How well do pre-trained contextual language representations recommend labels for GitHub issues?,Knowledge-Based Systems

当前位置： X-MOL 学术 › Knowl. Based Syst. › 论文详情

Our official English website, www.x-mol.net, welcomes your feedback! (Note: you will need to create a separate account there.)

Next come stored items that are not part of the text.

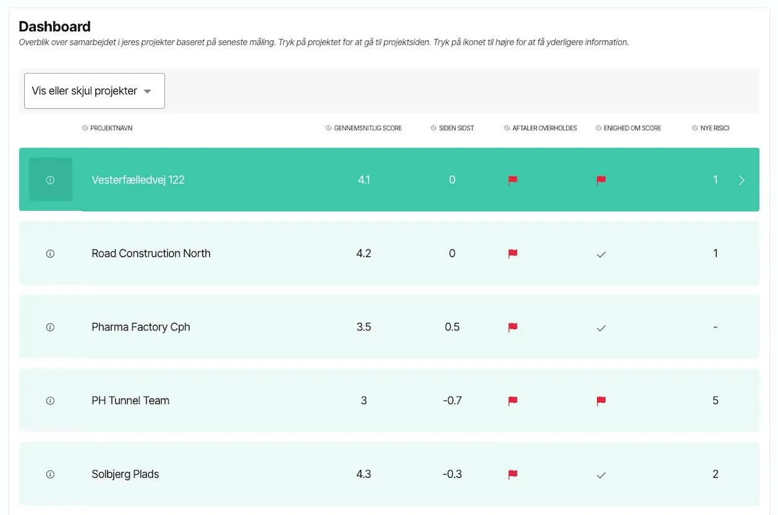The image size is (778, 515).
Task: Click the info icon for Solbjerg Plads
Action: coord(50,475)
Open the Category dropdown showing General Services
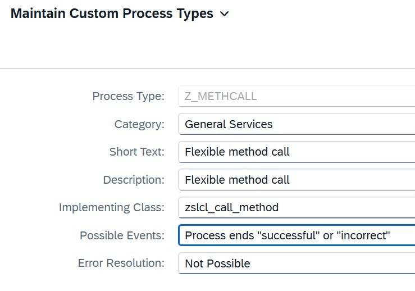Image resolution: width=415 pixels, height=291 pixels. [297, 124]
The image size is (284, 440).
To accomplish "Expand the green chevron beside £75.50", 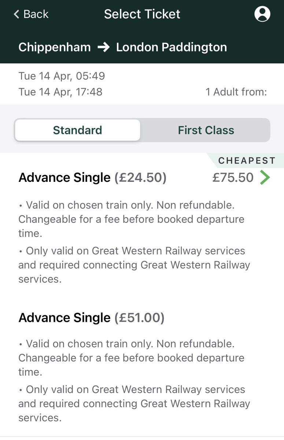I will point(265,178).
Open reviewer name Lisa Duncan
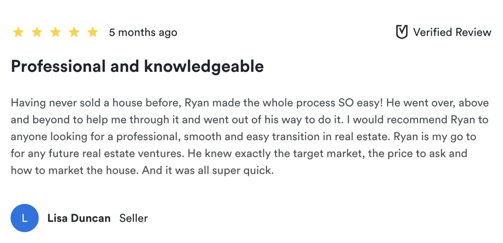The image size is (503, 243). coord(79,218)
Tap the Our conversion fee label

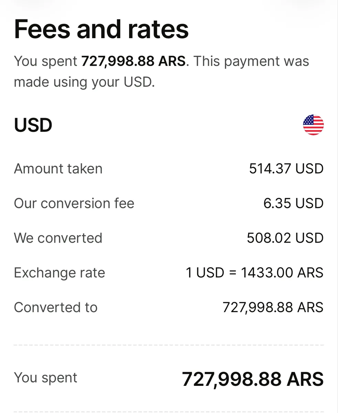74,203
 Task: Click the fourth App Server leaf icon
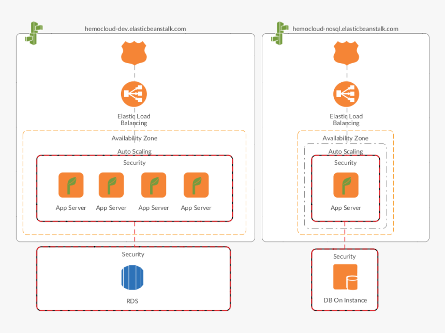point(196,185)
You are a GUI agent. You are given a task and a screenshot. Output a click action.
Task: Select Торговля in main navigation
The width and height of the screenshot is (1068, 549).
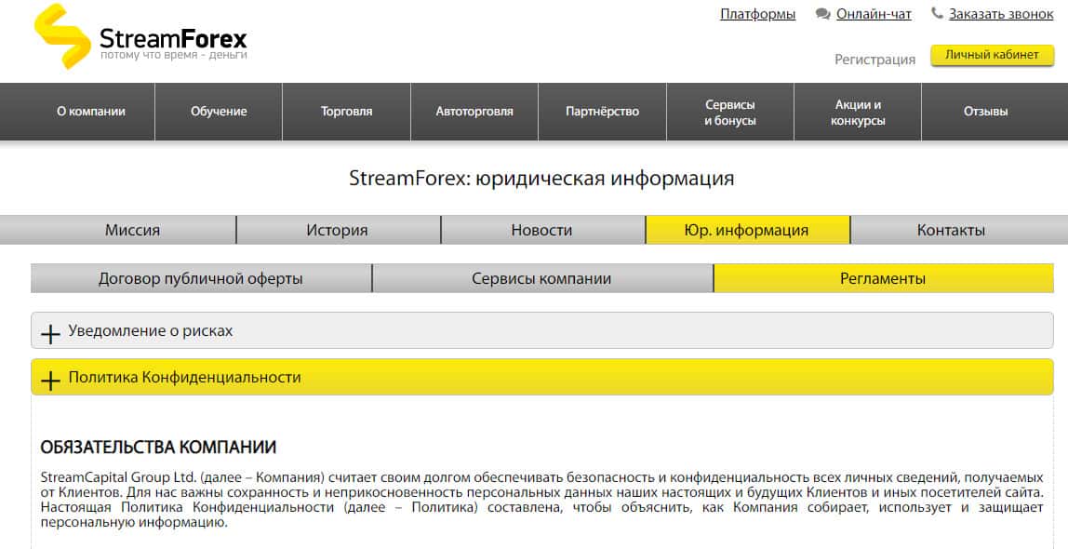click(346, 112)
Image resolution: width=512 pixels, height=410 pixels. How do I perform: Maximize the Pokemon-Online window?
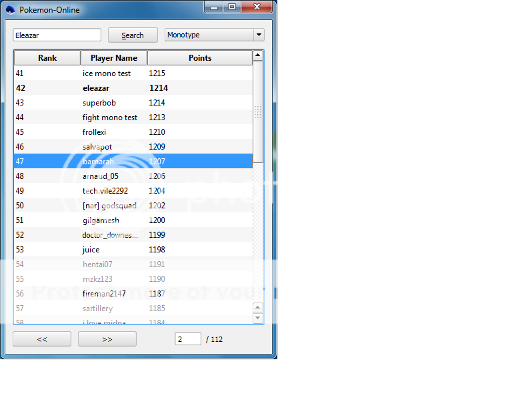[x=231, y=7]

How well do pre-trained contextual language representations recommend labels for GitHub issues?
Knowledge-Based Systems ( IF 7.2 ) Pub Date : 2021-09-10 , DOI: 10.1016/j.knosys.2021.107476
Jun Wang ₁ , Xiaofang Zhang ₁ , Lin Chen ₂

Affiliation

Motivation:

Open-source organizations use issues to collect user feedback, software bugs, and feature requests in GitHub. Many issues do not have labels, which makes labeling time-consuming work for the maintainers. Recently, some researchers used deep learning to improve the performance of automated tagging for software objects. However, these researches use static pre-trained word vectors that cannot represent the semantics of the same word in different contexts. Pre-trained contextual language representations have been shown to achieve outstanding performance on lots of NLP tasks.

Description:

In this paper, we study whether the pre-trained contextual language models are really better than other previous language models in the label recommendation for the GitHub labels scenario. We try to give some suggestions in fine-tuning pre-trained contextual language representation models. First, we compared four deep learning models, in which three of them use traditional pre-trained word embedding. Furthermore, we compare the performances when using different corpora for pre-training.

Results:

The experimental results show that: (1) When using large training data, the performance of BERT model is better than other deep learning language models such as Bi-LSTM, CNN and RCNN. While with a small size training data, CNN performs better than BERT. (2) Further pre-training on domain-specific data can indeed improve the performance of models.

Conclusions:

When recommending labels for issues in GitHub, using pre-trained contextual language representations is better if the training dataset is large enough. Moreover, we discuss the experimental results and provide some implications to improve label recommendation performance for GitHub issues.

中文翻译：

预训练的上下文语言表示为 GitHub 问题推荐标签的效果如何？

动机：

开源组织使用问题在 GitHub 中收集用户反馈、软件错误和功能请求。许多问题没有标签，这使得维护人员的标签工作非常耗时。最近，一些研究人员使用深度学习来提高软件对象自动标记的性能。然而，这些研究使用静态的预训练词向量，无法表示同一个词在不同上下文中的语义。预训练的上下文语言表示已被证明可以在许多 NLP 任务上取得出色的表现。